PROBLEM TO SOLVE: Answer with one number: the count of lines in the listing below that hold the word "this".

Segment Open

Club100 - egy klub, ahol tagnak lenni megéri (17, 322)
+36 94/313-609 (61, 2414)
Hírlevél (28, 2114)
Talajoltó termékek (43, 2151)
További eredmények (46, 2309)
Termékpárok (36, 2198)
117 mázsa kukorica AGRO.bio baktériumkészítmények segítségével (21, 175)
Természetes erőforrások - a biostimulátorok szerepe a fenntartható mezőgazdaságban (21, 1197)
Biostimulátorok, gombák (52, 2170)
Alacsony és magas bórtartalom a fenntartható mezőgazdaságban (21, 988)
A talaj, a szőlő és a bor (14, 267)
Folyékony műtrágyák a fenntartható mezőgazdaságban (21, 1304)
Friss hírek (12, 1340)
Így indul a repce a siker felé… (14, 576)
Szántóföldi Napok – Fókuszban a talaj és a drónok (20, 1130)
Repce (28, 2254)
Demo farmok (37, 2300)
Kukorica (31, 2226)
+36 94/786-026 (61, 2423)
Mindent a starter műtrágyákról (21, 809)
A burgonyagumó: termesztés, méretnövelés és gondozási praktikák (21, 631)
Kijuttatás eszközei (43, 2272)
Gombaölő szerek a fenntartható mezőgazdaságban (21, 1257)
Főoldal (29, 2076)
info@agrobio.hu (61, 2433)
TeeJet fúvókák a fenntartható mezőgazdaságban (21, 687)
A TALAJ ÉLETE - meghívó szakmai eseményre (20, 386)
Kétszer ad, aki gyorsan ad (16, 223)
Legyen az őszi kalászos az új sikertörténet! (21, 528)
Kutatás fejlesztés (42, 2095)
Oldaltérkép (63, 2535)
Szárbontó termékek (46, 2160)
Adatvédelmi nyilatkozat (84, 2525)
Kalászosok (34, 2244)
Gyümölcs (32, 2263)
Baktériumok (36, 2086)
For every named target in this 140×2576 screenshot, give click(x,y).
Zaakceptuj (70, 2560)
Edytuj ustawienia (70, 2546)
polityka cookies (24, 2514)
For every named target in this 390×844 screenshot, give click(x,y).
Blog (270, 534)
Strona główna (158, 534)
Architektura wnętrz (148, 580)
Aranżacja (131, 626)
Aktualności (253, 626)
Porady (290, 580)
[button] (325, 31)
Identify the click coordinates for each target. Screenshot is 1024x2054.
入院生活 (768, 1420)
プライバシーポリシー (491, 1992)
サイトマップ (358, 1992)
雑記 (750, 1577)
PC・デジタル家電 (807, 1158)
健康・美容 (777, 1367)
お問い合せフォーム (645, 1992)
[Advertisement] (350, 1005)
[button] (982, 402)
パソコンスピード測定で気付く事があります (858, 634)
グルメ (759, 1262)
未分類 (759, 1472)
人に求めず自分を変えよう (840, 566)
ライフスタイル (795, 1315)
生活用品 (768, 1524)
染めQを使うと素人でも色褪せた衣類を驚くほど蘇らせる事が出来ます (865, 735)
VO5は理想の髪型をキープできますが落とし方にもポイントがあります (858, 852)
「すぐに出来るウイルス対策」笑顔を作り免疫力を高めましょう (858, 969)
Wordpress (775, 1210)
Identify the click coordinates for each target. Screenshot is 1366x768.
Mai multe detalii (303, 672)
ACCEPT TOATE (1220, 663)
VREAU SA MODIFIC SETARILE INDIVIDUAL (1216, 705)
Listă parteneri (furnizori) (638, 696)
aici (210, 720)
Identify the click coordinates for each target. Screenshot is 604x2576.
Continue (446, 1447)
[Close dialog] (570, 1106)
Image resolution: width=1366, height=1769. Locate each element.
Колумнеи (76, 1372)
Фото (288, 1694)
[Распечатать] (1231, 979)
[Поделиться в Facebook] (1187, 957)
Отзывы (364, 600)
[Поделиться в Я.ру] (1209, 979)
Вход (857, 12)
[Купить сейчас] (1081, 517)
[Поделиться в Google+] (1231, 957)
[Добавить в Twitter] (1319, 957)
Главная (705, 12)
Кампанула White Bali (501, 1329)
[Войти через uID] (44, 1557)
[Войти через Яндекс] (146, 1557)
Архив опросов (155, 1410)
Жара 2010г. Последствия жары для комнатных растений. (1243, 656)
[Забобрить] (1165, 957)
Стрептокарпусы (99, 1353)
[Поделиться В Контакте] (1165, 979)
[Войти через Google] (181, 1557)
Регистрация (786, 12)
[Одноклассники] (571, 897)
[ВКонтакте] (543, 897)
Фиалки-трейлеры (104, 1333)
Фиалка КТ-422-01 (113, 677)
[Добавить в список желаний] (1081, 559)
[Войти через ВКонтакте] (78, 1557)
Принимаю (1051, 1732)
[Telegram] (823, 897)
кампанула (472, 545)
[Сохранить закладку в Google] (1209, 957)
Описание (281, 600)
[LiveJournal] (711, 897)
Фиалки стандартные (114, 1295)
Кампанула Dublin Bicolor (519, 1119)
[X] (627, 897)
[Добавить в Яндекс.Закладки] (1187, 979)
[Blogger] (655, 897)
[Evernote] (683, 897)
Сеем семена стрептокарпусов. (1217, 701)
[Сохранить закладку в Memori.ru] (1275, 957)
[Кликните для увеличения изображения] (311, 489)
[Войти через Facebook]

Segment Closed

RESULT: 2